The 1995 ARIA Awards were a bloodbath. Arena won four awards: Best Female Artist, Best Pop Release, Song of the Year and Album of the Year. (She was also nominated for Single of the Year – write in if you know the difference between that and Song of the Year – but she lost to Silverchair’s “Tomorrow”.)

“Chains” is a fine pop song. Better, dare we say it, than “The Girlfriend Song” by Tlot Tlot. It was no real surprise when Arena’s single and album won so many awards – a bit like Inter sticking seven past Sassuolo.

Arena was criticised (by Triple J callers at least) for the over-the-top celebrations for the third and fourth awards. Judge for yourself:

Hands up if you watched past the end of the ARIA Awards (featuring a thrilled-to-be-there Janet Jackson – more star power than when the Logies had “Al” from “Home Improvement” at least) to see the bit with Celine Dion showing some love for Tina Arena?
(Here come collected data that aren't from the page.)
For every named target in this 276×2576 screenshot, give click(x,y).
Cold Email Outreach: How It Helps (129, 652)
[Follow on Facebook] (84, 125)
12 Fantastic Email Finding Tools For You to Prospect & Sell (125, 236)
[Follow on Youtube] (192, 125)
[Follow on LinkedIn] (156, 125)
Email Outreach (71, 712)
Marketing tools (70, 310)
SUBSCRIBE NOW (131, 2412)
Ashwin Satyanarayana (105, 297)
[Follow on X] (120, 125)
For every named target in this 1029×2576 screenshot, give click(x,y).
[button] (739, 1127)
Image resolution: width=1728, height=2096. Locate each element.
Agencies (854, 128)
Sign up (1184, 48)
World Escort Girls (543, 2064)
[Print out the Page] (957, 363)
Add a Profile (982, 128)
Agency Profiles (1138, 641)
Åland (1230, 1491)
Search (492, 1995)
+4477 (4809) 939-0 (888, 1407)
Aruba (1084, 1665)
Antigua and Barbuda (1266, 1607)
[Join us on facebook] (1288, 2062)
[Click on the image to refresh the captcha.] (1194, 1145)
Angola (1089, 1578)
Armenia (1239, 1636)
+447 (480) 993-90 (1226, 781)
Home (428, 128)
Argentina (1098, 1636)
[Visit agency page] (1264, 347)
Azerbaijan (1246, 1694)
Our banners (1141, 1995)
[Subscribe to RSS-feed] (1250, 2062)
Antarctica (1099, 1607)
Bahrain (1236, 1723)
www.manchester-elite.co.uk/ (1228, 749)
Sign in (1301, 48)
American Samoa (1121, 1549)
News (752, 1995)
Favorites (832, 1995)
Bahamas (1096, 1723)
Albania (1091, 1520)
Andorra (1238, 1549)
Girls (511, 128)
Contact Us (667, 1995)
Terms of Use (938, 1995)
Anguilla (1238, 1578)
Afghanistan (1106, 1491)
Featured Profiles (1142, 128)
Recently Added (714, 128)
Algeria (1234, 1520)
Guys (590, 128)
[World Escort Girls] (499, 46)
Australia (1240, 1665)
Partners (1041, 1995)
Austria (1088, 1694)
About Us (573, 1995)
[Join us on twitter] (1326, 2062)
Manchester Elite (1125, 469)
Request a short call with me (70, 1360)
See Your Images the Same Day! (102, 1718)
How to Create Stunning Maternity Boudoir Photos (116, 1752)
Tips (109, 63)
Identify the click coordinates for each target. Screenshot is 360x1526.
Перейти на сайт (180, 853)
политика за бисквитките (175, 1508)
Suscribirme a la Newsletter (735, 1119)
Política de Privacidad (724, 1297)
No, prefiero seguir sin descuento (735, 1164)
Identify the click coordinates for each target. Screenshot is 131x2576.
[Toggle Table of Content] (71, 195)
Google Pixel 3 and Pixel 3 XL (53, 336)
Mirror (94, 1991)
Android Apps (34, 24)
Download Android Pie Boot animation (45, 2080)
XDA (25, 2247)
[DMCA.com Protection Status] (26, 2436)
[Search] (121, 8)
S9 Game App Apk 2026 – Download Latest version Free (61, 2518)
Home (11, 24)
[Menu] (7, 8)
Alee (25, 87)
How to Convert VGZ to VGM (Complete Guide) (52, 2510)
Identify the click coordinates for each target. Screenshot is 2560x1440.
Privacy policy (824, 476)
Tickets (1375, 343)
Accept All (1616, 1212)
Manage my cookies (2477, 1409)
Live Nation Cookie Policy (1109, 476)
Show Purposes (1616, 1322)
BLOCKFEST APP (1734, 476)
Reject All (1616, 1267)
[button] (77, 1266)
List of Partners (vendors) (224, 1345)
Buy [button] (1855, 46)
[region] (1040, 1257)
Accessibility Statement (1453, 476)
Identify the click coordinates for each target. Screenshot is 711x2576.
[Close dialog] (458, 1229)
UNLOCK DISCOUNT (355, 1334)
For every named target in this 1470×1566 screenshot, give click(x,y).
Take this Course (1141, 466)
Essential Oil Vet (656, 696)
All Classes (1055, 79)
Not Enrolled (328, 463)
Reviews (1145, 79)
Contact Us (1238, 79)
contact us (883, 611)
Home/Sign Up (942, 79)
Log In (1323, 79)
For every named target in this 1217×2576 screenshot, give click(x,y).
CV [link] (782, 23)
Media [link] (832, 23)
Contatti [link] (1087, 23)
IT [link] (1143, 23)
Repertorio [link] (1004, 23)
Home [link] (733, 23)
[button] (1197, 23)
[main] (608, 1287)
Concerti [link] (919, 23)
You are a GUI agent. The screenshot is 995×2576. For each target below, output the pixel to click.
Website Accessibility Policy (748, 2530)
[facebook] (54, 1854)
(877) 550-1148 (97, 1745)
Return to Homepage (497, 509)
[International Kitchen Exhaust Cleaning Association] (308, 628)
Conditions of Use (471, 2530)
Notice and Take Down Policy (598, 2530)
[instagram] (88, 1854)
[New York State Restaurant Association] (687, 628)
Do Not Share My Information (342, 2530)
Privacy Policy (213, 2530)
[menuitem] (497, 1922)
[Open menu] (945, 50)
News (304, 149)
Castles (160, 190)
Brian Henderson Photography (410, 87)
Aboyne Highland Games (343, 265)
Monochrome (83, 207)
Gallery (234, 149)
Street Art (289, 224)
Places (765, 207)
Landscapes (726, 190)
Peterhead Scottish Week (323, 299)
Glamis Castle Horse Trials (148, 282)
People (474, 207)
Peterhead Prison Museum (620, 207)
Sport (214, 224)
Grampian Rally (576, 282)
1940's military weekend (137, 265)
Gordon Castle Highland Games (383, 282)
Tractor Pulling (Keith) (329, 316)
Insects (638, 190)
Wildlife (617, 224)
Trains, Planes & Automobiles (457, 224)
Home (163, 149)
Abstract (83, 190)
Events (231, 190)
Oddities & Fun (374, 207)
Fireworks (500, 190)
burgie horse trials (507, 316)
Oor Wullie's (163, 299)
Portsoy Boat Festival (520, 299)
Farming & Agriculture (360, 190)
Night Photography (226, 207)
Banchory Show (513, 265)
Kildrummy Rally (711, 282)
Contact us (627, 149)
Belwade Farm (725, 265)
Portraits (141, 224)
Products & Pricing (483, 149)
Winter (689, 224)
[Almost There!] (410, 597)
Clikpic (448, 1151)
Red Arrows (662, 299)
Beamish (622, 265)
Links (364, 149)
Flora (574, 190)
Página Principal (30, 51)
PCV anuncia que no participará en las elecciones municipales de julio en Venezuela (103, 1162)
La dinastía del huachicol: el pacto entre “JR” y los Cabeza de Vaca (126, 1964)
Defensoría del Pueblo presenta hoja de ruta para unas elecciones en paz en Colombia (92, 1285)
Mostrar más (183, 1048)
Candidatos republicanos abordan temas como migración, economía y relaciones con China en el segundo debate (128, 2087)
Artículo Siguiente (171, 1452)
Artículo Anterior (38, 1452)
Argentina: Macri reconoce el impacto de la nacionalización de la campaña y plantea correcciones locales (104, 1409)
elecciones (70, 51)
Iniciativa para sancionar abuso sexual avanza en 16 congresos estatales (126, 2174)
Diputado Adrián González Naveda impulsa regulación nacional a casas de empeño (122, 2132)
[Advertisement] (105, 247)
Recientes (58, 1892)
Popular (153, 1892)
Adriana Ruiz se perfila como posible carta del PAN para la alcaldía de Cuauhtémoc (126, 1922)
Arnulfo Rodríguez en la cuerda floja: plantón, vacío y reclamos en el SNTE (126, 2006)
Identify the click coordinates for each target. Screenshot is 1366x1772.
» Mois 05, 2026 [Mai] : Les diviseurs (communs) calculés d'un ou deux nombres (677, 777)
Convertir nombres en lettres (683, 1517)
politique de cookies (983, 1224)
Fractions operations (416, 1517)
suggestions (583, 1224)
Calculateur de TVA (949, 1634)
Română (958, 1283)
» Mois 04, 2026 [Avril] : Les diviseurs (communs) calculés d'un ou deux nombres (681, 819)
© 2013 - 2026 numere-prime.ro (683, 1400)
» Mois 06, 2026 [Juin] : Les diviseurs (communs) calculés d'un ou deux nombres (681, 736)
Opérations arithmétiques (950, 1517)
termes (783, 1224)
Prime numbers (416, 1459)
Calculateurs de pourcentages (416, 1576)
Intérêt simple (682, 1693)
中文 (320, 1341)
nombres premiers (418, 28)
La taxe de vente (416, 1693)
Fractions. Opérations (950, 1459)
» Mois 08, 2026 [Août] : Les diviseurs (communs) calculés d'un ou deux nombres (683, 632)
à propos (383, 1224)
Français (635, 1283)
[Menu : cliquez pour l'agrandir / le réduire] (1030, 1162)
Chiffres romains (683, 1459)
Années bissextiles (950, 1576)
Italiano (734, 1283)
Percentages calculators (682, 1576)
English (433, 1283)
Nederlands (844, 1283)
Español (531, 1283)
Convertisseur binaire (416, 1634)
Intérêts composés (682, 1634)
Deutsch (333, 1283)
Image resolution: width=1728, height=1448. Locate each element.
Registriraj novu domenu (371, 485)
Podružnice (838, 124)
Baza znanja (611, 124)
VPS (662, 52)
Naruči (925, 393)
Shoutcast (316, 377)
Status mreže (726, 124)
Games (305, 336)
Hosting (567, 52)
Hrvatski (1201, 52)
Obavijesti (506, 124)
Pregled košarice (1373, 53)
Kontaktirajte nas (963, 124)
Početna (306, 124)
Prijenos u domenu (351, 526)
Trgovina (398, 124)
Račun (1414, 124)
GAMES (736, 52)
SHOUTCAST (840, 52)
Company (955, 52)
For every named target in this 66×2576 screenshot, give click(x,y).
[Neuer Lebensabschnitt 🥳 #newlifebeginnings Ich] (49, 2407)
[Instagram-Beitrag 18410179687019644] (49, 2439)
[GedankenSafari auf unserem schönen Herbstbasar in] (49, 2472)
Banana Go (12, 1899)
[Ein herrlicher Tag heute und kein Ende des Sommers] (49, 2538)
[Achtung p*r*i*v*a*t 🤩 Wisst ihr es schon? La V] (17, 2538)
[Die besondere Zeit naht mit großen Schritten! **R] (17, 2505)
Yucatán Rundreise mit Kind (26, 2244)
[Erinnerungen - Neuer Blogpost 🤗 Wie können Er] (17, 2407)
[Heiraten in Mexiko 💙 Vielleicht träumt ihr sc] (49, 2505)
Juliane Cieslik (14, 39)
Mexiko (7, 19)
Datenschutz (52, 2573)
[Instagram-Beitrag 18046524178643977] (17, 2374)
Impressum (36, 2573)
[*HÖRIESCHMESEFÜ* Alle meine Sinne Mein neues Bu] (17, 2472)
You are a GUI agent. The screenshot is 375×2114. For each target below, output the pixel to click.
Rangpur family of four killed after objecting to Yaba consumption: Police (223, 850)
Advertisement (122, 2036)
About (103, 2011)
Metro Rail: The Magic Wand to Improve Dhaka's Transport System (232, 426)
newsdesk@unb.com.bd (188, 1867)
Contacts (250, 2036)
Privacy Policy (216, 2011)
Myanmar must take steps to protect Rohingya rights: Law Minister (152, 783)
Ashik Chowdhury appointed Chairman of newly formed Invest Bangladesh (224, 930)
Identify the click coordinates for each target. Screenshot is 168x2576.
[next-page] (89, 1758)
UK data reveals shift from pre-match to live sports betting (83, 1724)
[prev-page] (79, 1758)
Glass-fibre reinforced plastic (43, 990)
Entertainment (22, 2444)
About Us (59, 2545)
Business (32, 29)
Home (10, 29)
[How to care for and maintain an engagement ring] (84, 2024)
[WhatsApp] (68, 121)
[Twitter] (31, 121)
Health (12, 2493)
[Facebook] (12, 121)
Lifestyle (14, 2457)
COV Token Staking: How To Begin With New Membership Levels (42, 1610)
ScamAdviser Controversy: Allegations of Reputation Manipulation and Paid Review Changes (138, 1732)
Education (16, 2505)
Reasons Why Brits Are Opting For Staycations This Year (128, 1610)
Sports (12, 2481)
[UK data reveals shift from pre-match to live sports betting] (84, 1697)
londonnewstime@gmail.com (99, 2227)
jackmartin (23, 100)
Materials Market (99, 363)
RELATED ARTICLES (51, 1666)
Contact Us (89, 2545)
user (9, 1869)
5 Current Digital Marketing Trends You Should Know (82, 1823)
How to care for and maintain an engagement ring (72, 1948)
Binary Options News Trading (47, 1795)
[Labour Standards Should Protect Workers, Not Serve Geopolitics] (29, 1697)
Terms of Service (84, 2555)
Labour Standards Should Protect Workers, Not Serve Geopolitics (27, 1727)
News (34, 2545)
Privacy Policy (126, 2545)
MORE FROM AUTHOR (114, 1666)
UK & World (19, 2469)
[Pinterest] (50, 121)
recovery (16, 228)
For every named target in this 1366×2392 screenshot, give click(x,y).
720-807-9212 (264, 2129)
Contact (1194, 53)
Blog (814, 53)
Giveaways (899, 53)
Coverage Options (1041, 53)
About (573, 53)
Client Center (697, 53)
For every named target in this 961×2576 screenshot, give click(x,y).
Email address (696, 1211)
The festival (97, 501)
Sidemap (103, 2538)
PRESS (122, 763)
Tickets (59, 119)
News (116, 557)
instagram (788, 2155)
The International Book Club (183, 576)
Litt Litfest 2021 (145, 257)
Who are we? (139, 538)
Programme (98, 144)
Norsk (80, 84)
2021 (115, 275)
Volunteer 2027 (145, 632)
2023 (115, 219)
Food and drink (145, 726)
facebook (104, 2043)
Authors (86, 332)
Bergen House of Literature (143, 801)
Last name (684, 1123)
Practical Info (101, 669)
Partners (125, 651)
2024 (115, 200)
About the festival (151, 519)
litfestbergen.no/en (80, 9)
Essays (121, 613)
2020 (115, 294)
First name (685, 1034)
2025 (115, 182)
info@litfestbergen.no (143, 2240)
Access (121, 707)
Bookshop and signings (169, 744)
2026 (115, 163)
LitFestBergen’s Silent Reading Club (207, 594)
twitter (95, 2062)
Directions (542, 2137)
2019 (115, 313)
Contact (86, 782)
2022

Anyway, celebrating when it’s obvious who the winner will be. Or: The Arena Rule.

There is a time when it is utterly appropriate to celebrate like a mad bastard after scoring your team’s seventh goal – when the scoreline was 6-6 beforehand. But going nuts at 7-0 is like celebrating your fourth ARIA Award with fist pumping. It’s all about the goal difference.

Goal puts your team ahead by one or two goals: Go as mental as you like. The later in the game the more mental the celebration. Beware of potential schadenfreude.

Goal puts your team three goals ahead: A “satisfied” celebration. Job done. Only exception: if you’ve just come on to the field and scored on debut with your first touch, in which case an OMG celebration is appropriate.

Goal puts your team four goals ahead: Absolutely no fist pumping. No pointing. Wave to the supporters. Shake hands with your team mates. No heavy petting.

Goal puts your team 5+ goals ahead: Probably not a good look to climb the chain-link fence to go nuts with the supporters. Choreographed celebrations should be avoided at any time and under all circumstances unless you’re the Colombian national team in which case you can do it whenever you like.

Own goal: the man from the betting syndicate told you not to celebrate.